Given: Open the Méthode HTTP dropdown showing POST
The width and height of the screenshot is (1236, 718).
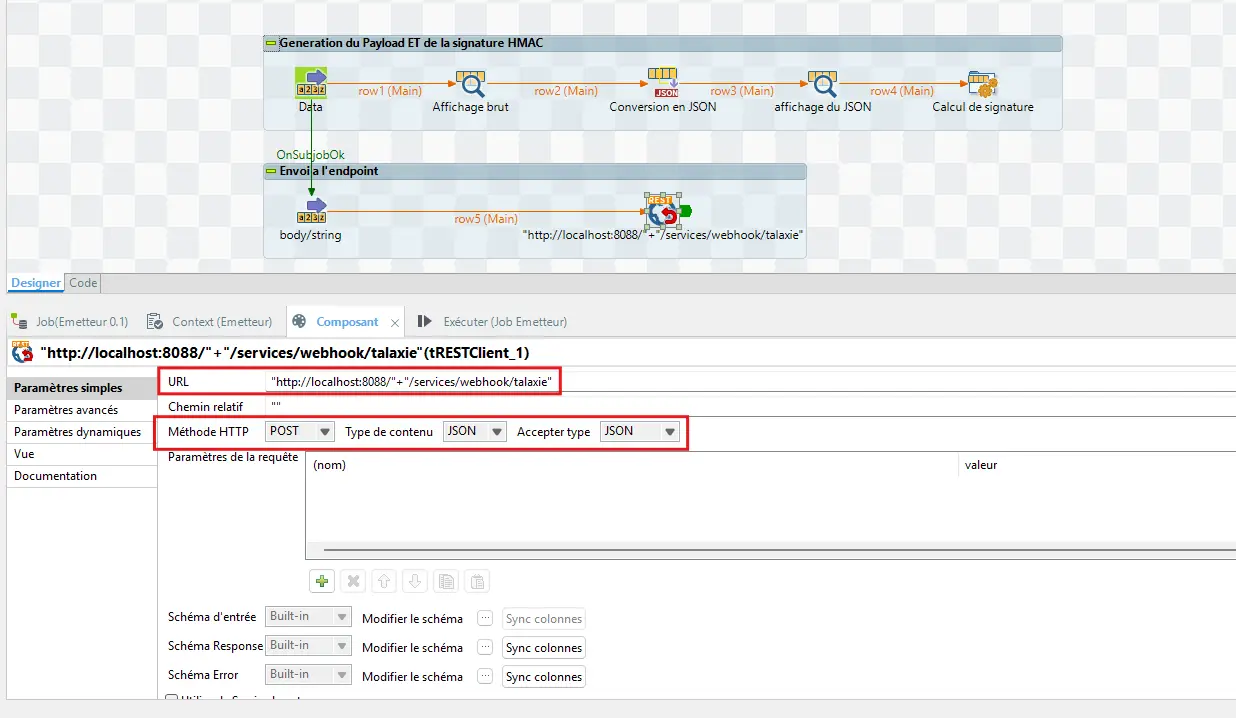Looking at the screenshot, I should [326, 431].

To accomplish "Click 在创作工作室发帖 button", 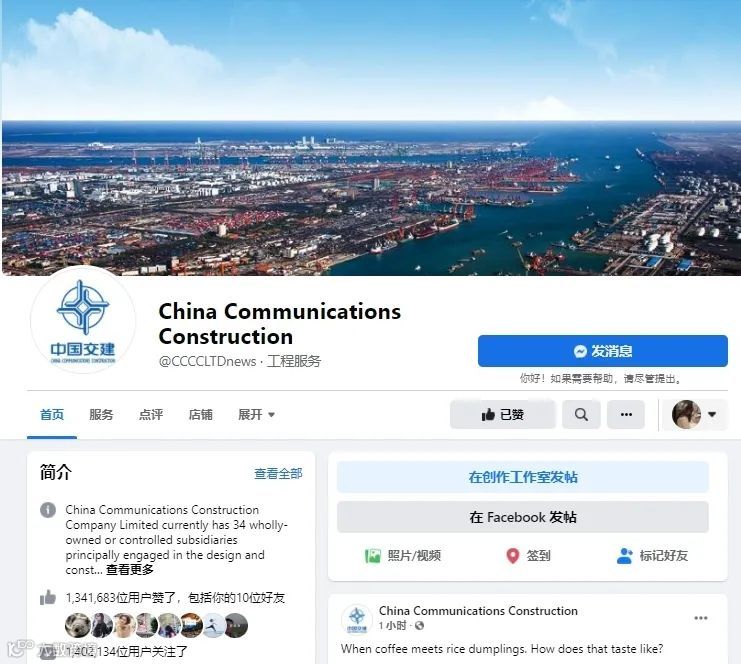I will click(523, 477).
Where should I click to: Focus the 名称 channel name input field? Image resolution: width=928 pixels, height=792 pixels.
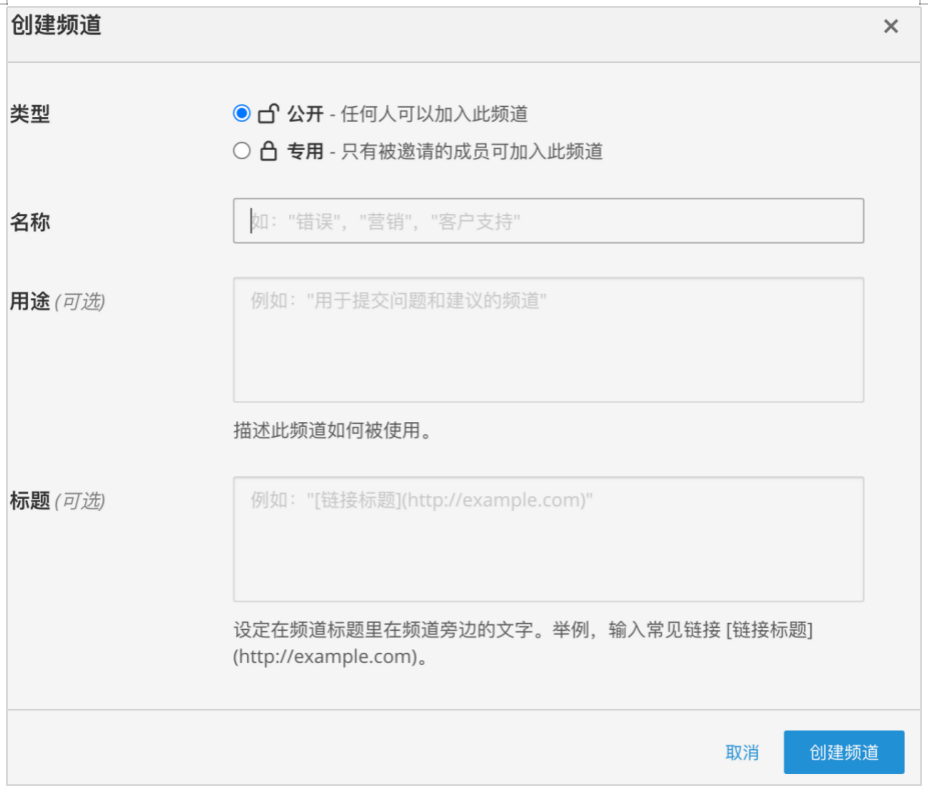pyautogui.click(x=548, y=221)
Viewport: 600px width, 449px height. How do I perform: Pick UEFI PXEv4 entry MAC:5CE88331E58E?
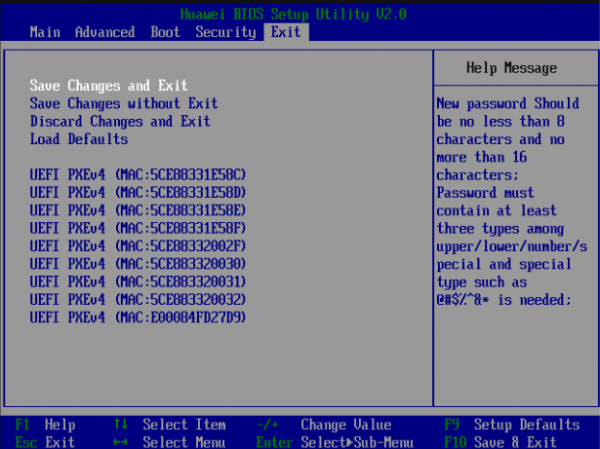[138, 210]
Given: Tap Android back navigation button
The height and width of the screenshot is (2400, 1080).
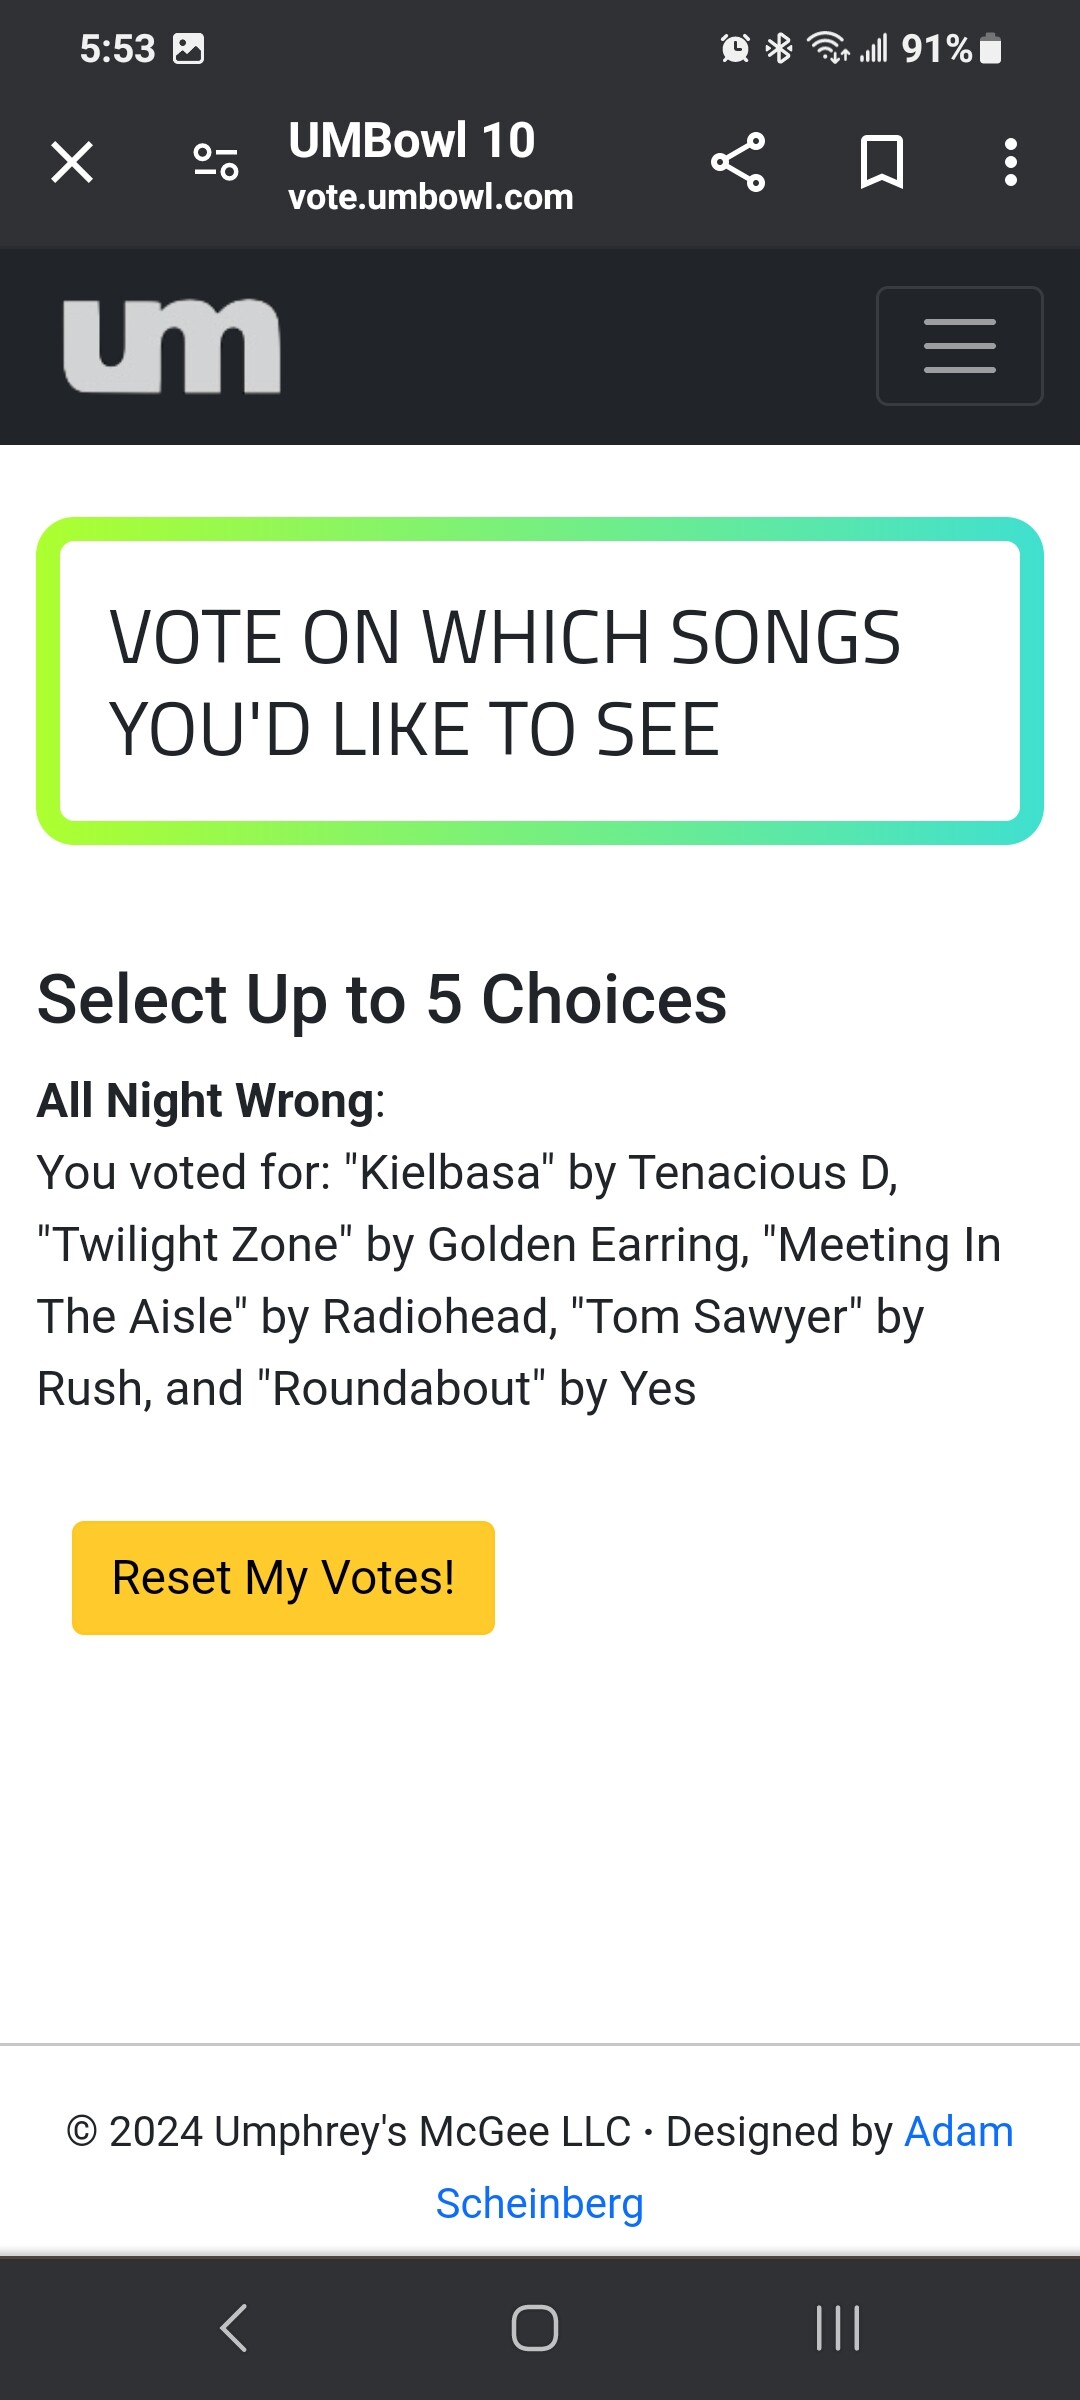Looking at the screenshot, I should [234, 2327].
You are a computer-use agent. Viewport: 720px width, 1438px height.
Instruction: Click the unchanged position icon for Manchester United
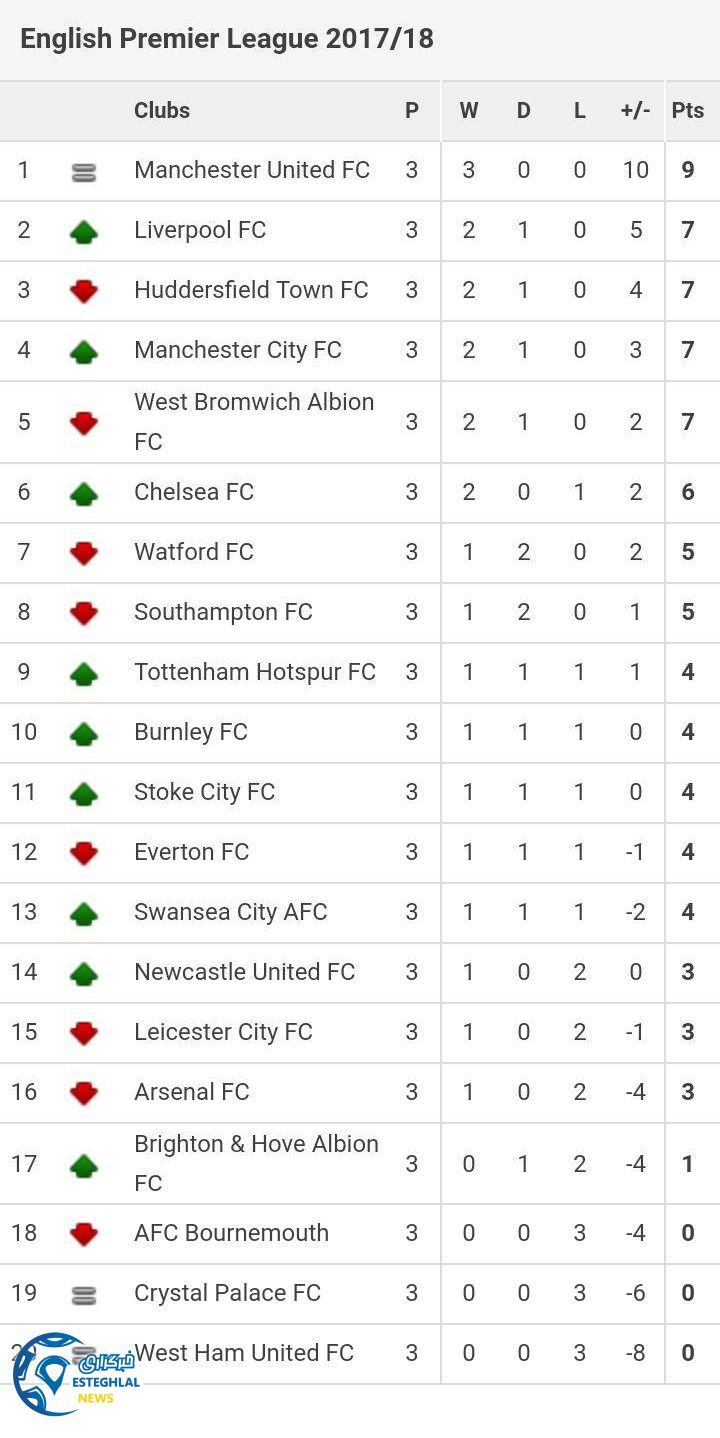(84, 172)
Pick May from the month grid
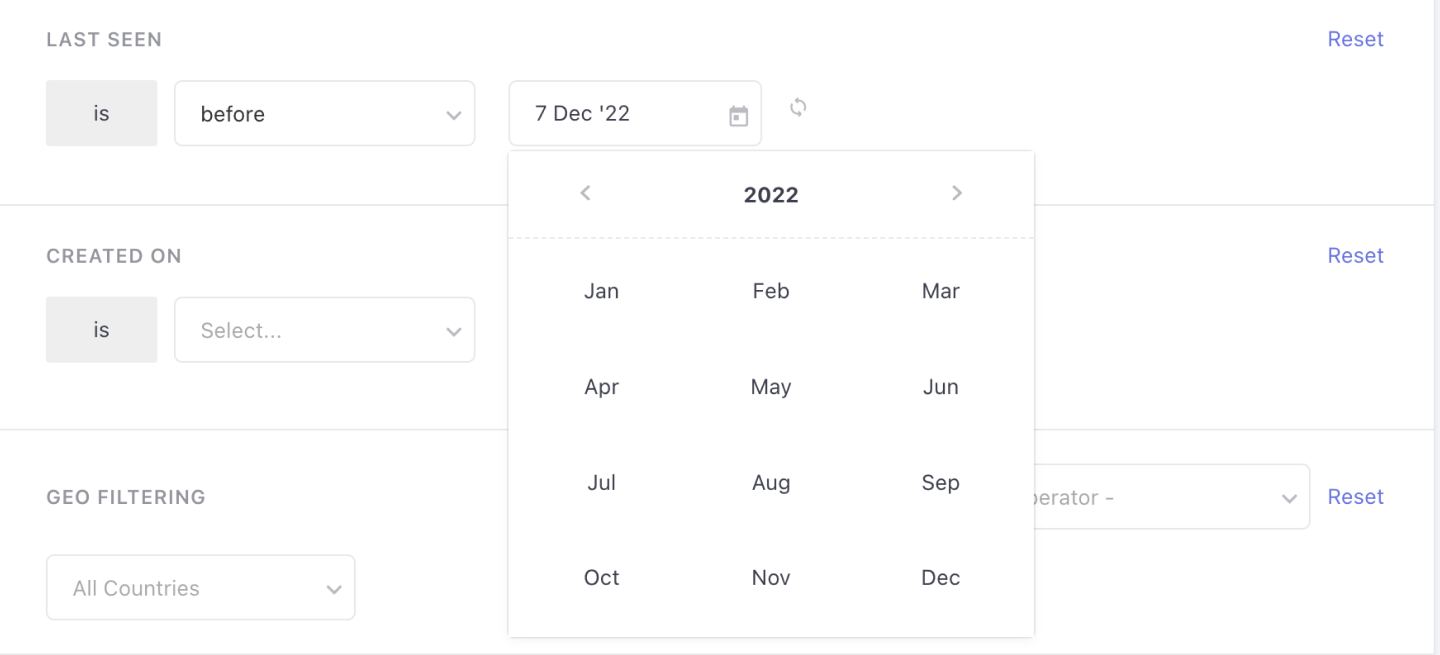The image size is (1440, 655). pyautogui.click(x=771, y=387)
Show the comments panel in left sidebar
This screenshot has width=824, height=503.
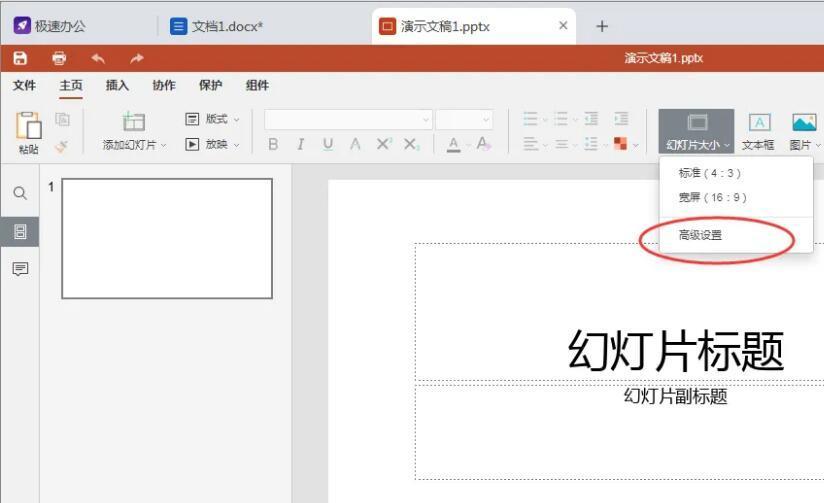pyautogui.click(x=20, y=269)
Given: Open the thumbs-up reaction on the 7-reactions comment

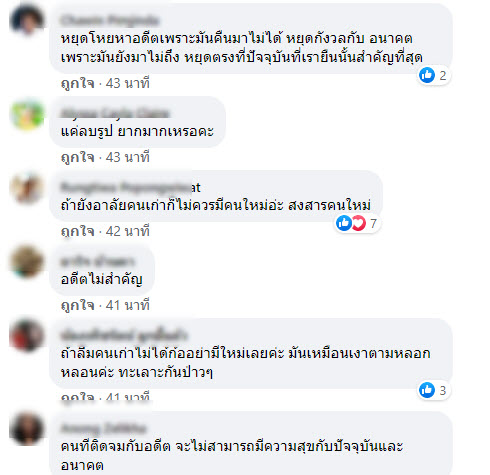Looking at the screenshot, I should [344, 223].
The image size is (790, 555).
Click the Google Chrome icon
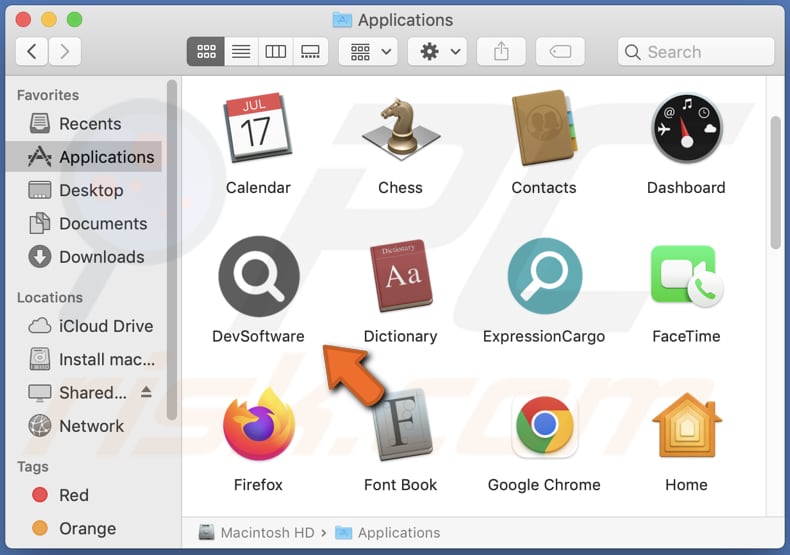tap(544, 425)
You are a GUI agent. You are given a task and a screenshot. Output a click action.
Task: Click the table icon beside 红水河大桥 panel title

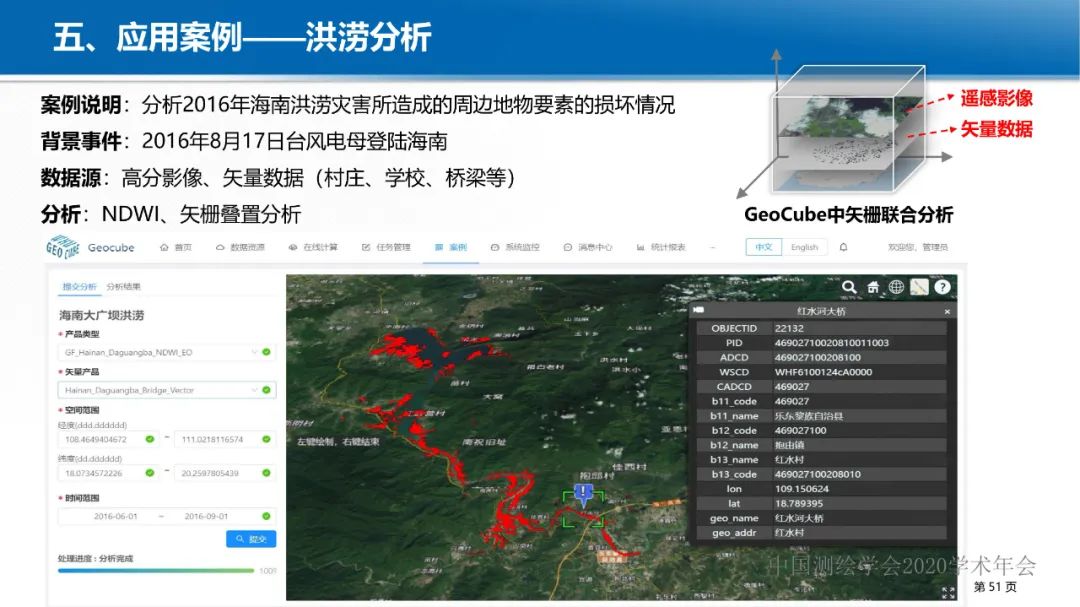(x=700, y=309)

++++++

#### ASSIGNMENT
Once you find the line containing "Given: Open the thumbs-up", transcribe it and each line after it to the end of the records exactly, and leave out the pictures.

#### THE COMPLETED TASK
Given: Open the thumbs-up reaction on the 7-reactions comment

Looking at the screenshot, I should [344, 223].
The image size is (790, 555).
Click the Google Chrome icon
tap(544, 425)
You are a GUI agent. You are given a task and a screenshot. Output a click action.
Task: Click the table icon beside 红水河大桥 panel title

(x=700, y=309)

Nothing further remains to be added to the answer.